In a nutshell!
Lately, much discussion and hype is taking place all over the Information and Communications Technology (ICT) and entrepreneurial world about the, so called, Internet of Things! Still, apart from technical or ICT-educated business people, it appears that not many people understand the IoT and its innovation potential. We aspire that our series of short posts will accomplish exactly this, in simple words, avoiding technical jargon and using concrete ideas!
This post’s goal!
In this introductory post of a series of posts that will follow, we discuss how the technological advancements transformed the Internet into the IoT by enabling any imaginable “thing” to become equipped with computational and communications capabilities and become part of the Internet. The “things” in the IoT range from the tiny sensor node embedded in a shoe that measures vital parameters of an athlete’s performance to the most powerful parallel computer that “crunches” terabytes of environmental data and produces weather forecasts. The post mentions how this new machine ecosystem paves the way to create unprecedented value for humans and businesses.
The basics! Let’s define the IoT!
Well, basics first! What is the IoT? The IoT can be considered as the currently ongoing evolution of the Internet. The “good old” Internet is traditionally viewed as the collection of machines and devices, which are familiar to most of us from our everyday hands-on digital experiences: companies’ servers offering eCommerce services, our desktops and laptops, and our mobile phones/smart watches and tablets.
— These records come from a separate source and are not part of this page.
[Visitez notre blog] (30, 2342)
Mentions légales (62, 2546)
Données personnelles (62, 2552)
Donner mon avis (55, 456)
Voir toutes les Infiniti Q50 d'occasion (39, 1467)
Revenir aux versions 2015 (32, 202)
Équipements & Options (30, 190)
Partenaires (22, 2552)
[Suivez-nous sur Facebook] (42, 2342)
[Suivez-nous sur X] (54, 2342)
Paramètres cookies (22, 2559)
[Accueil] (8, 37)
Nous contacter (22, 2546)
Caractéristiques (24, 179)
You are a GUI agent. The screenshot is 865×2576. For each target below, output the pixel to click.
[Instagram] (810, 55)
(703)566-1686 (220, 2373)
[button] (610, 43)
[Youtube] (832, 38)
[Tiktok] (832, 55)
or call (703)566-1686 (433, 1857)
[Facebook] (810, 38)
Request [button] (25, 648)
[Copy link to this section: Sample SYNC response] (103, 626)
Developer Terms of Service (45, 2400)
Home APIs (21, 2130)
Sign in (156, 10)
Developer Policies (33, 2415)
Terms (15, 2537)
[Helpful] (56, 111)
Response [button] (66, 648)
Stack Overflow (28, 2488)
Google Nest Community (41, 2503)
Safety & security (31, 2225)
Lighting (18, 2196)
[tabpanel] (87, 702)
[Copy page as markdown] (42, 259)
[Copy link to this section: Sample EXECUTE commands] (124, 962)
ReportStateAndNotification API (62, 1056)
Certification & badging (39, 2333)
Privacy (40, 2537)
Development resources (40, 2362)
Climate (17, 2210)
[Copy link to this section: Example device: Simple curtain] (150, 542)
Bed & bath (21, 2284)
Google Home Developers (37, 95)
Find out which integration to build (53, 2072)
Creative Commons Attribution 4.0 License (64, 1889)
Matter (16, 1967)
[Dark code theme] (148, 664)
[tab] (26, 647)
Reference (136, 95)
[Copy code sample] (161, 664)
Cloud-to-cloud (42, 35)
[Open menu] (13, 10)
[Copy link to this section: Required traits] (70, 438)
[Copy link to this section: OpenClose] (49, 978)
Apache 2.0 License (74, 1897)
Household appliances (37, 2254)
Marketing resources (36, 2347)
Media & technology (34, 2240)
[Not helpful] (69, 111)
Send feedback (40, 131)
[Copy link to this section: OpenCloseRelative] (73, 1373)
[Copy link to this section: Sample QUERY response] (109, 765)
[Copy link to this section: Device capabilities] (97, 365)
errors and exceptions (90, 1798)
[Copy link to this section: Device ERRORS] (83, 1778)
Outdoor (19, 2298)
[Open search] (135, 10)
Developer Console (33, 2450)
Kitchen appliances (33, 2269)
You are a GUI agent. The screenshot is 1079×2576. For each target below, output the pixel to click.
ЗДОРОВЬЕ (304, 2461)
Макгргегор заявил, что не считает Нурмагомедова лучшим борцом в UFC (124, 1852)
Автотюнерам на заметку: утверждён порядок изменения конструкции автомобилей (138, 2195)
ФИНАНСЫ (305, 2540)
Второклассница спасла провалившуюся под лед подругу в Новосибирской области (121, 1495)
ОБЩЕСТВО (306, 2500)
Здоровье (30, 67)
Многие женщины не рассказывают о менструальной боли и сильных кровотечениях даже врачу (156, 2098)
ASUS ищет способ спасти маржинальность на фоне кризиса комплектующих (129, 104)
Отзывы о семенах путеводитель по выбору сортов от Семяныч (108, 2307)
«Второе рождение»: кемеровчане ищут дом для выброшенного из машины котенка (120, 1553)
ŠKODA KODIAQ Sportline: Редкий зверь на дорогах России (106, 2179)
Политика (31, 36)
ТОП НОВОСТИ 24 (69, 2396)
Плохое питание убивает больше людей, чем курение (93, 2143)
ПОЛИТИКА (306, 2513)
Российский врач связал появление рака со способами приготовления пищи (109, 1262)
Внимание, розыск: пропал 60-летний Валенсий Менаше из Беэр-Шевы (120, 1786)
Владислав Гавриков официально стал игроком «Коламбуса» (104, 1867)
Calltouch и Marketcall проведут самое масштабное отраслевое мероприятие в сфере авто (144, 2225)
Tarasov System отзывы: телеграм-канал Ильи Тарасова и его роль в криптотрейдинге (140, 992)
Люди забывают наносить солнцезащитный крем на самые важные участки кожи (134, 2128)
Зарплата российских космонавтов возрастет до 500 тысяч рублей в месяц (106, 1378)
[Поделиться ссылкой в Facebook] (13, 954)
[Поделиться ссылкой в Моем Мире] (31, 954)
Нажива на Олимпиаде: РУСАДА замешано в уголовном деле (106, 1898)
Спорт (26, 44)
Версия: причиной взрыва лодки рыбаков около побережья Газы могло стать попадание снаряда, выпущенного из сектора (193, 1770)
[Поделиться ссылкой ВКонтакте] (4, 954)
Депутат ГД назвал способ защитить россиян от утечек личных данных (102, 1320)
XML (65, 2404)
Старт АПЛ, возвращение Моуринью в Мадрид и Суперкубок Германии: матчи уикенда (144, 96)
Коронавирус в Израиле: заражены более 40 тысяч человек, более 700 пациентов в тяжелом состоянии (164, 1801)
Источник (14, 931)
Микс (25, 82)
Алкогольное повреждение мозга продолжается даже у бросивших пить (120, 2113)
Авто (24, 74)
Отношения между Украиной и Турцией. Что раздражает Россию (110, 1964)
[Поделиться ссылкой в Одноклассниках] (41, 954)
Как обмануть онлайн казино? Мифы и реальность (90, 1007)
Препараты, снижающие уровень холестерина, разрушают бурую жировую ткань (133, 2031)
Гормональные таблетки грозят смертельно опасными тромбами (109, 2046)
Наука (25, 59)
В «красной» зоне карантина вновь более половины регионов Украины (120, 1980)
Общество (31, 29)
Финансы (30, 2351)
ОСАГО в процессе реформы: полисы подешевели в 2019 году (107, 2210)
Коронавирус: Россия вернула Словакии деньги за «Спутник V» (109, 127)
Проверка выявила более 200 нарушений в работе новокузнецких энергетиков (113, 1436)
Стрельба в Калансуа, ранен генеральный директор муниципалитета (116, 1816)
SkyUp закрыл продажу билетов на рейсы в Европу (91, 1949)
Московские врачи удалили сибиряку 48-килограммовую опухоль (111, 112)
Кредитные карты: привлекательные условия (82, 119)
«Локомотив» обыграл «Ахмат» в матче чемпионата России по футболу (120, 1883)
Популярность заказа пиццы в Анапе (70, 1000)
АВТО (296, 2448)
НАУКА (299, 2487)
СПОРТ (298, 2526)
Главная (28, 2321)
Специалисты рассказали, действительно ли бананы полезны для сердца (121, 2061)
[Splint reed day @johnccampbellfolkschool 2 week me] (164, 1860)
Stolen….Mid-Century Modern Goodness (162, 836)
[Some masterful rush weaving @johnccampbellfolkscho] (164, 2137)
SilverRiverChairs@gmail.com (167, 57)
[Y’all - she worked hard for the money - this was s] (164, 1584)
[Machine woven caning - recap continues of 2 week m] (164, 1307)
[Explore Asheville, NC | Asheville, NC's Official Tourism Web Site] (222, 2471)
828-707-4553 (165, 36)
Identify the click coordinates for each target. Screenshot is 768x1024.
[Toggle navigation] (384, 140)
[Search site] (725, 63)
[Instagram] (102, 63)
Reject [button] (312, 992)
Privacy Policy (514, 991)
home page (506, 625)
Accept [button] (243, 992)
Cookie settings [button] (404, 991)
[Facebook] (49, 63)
The Internet’s evolution to the IoT was largely due to the technological advancements of the last 10-15 years, which we are going to, briefly, examine below.
As chip manufacturing technology and microelectronics progressed mainly due to better integrated circuit design and manufacturing technologies, it was made possible to build miniaturized processing devices that extent the capabilities of the traditional Central Processing Units found in classical Internet entities reducing, at the same size, their size and power consumption requirements. We now have for instance, smart phones based on multicore (four or even eight cores) processors with memory capacities close to desktop computers, powerful sensor capabilities and a multitude of wireless communications protocols if it has GPS transceivers as well as a variety of communications capabilities. Such capabilities rely on technologies such as Bluetooth, wireless communications protocols such as IEEE’s 802.11 series, ZigBee and other short-range lightweight protocols, RFID and NFC, Ethernet etc.).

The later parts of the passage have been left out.